The dust swirls around my feet in the Comoro district of Dili, East Timor. It was but two days ago that I arrived, a newly minted freelance photographer visiting the world's newest country. My previous life as a newspaper photographer in Kansas City seem like a dream and as time goes on that life begins to fade away as a figment of my imagination. Dili and Kansas City cannot be any further away. The shortest distance between them is straight through the earth's molten core.
My journey to East Timor has been on my own dime. My editor from OnAsia Images in Bangkok had said that there might be some work with UNHCR but no promises. I push thoughts of my precarious financial situation to the back of my mind and focus on the task at hand.
"Let's go look for some action today," I told my driver, Manny. It did not take us long to find it.
It began with taunts and obscene gestures out of rock-throwing range. A member of the Loro Mono steps ahead of his comrades and fans his hand, beckoning the enemy over. He flips them the bird. Insults them. Another plucks up his courage and steps forward. He pulls back his catapult and fires it in a high arc at maximum range. I hear the stone plink harmlessly off the road asphalt in front of the Loro Sae. More rocks follow; adrenaline takes its effect. They are ready for a fight. Watching this challenge from across the street, the Loro Sae are protective of their territory, especially of a street market which in more peaceful times will provide for the people.
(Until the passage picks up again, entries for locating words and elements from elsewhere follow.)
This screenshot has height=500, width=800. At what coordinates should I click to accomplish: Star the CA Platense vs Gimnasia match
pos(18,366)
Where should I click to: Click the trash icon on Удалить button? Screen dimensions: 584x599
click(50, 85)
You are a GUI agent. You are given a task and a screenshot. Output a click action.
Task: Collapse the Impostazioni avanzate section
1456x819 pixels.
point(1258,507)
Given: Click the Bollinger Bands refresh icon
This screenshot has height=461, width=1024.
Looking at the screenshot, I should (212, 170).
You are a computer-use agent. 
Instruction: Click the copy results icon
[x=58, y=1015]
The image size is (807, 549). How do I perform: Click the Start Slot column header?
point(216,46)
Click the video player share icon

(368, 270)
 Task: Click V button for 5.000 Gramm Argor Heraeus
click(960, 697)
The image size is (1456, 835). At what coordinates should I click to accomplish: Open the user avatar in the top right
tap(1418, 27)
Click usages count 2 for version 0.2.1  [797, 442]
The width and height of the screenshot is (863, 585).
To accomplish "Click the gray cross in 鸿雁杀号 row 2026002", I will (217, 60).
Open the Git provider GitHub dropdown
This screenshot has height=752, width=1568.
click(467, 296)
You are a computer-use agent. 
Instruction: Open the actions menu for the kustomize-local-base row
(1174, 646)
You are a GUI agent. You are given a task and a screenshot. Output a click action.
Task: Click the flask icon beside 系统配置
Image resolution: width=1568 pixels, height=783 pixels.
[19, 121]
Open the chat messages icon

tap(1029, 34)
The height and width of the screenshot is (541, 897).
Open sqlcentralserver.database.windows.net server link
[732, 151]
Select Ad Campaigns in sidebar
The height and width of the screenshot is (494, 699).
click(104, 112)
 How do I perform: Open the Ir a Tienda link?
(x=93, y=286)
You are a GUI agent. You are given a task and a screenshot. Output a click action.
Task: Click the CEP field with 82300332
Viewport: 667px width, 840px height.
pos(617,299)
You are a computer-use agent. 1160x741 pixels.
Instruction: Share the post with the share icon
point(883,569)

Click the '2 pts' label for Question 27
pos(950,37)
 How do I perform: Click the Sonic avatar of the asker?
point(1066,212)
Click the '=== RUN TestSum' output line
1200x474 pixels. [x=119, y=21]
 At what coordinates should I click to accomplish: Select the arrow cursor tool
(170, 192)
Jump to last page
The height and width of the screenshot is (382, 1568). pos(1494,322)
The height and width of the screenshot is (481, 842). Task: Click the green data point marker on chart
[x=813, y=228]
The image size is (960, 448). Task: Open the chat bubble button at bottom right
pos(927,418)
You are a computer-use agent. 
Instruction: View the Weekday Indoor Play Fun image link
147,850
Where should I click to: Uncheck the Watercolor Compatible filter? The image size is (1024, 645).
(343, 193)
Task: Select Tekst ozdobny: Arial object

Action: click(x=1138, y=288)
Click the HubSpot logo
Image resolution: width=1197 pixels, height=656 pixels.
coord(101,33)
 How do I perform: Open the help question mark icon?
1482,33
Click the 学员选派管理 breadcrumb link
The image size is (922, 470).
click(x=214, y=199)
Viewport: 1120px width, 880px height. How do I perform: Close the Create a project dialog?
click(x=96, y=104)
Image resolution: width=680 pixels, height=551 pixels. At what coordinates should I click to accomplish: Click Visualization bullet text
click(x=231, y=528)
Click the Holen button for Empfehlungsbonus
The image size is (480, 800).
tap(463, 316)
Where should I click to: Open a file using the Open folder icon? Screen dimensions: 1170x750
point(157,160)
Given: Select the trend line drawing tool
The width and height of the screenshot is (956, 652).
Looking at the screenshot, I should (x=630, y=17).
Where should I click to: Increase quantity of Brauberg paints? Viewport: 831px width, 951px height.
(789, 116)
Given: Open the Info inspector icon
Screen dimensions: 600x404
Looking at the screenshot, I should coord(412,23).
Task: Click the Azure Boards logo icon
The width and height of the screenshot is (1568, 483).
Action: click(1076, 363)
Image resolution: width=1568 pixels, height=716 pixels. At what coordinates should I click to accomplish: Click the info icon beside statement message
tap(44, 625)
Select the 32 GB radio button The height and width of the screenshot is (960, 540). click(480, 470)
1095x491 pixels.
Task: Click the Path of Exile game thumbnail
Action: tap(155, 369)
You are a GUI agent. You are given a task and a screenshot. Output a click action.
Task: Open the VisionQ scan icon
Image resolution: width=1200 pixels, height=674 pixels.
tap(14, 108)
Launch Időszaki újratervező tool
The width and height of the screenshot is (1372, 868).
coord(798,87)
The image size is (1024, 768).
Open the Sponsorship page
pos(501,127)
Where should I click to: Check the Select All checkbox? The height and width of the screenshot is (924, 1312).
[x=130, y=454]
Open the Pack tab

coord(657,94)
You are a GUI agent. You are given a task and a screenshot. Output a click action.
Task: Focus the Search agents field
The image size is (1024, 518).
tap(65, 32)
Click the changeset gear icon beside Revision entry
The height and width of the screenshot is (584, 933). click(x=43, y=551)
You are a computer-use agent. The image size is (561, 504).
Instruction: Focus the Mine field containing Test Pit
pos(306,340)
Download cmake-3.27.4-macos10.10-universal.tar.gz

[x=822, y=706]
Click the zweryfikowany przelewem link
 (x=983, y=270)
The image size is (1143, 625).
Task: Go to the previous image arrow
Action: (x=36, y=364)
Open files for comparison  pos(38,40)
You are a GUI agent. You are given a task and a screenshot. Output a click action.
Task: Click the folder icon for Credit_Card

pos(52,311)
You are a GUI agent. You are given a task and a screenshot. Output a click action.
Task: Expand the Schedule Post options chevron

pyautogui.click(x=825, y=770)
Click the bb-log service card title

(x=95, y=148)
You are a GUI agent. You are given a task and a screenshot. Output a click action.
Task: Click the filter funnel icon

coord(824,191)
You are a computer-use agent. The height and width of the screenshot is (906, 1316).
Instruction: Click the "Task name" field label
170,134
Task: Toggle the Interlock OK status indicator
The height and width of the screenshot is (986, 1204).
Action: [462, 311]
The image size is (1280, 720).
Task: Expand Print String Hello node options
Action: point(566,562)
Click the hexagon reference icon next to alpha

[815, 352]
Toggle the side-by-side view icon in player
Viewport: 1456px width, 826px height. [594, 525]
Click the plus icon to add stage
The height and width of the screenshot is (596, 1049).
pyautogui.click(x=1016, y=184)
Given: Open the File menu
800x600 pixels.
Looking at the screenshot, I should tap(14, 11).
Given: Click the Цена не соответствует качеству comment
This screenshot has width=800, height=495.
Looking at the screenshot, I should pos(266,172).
I began to realize that the advance of the Loro Sae is taking them to my hitherto safe position. Rocks aimed at the retreating Loro Mono rain down around me. None of them intentionally targeting me but an errant hit will hurt just as much. Now I beat a hasty retreat, my two cameras bouncing from my shoulders like jingle bells, and crouch behind a low wall out of the line of fire. In the distance, a row rumble grows louder. The ground shakes. The Australians in their armored personnel carriers have arrived. With their .50 caliber-mounted machine guns, scoped assault rifles and imposing physiques, the Australian soldiers present an impressive sight. Like an ink drop in water, the gangs melt way into the back alleys and narrow side streets. Those caught on the main road have already long dropped their rocks and ambled off with upturned palms in mock innocence. The soldiers do what they can, searching bodies and maintaining a menacing presence. "Aww, fuck you, you are not going to burn down another house!" screamed a soldier who found a lighter on a gang member. A boy in red defies the Australians' order to stop and bolted. Three soldiers give chase. I give chase.
"Oi you, stop there!"
"Ada orang pakai baju merah lari masuh sini?" (Is there someone wearing red who just ran in here?) one of the Australian soldiers asked a dumbfounded family who have come out to investigate the fracas.
Back on the main Comoro road things are quiet. The Australians will maintain a presence before speeding off again to the next hotspot. But like a game of Smack-a-Mole, the taunting and chest-thumping will began again minutes after they leave. Each side labeling each other as evil. Each side maintaining the need for weapons for self -defense. And so goes the circle of violence.
I pause and wait for the Australians to leave. Any minute now. I light a cigarette and notice that my hands are shaking.